### What to work on
When you reach the line containing "This screenshot has height=419, width=1114.", begin reproducing the lines exactly and continue through the end of the listing, leaving out the pictures.

### Stored data
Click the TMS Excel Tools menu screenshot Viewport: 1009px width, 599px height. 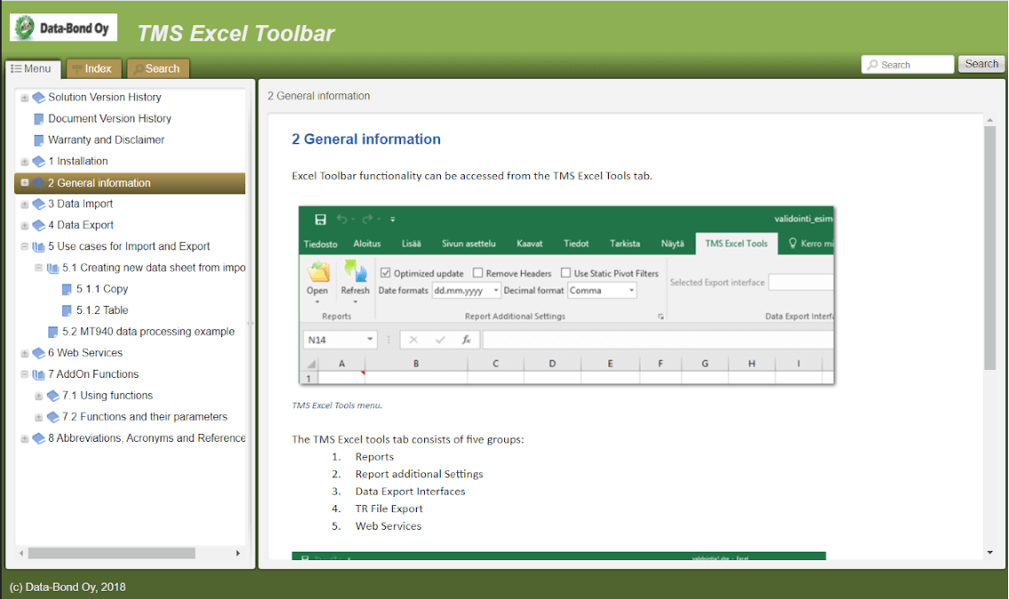(x=563, y=296)
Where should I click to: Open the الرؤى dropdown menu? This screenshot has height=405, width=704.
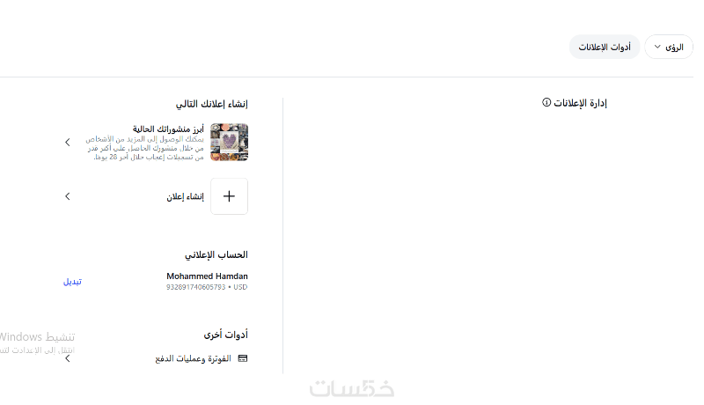point(668,47)
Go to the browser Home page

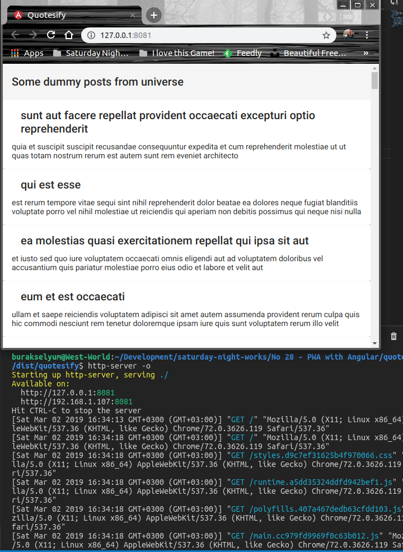click(69, 35)
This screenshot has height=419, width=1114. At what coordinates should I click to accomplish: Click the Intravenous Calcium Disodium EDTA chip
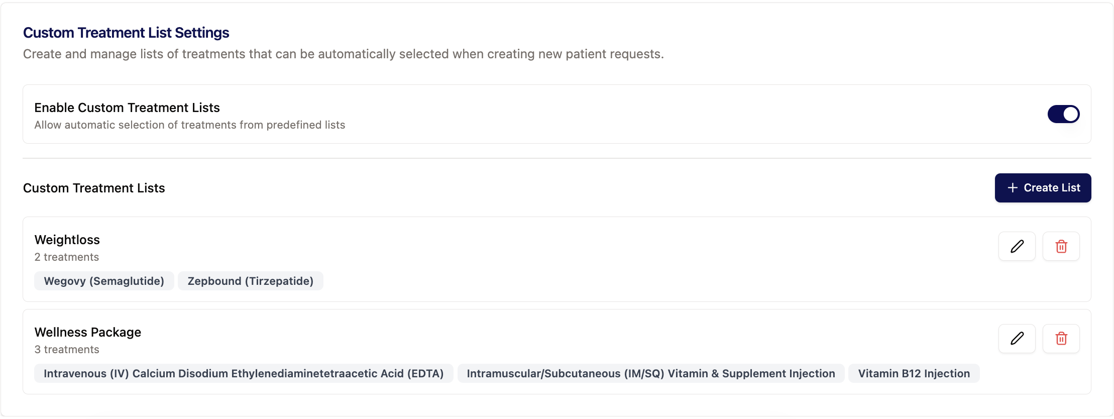coord(244,373)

### Solution for this task
This screenshot has height=419, width=1114. At what coordinates should I click to accomplish: Click the Intravenous Calcium Disodium EDTA chip
coord(244,373)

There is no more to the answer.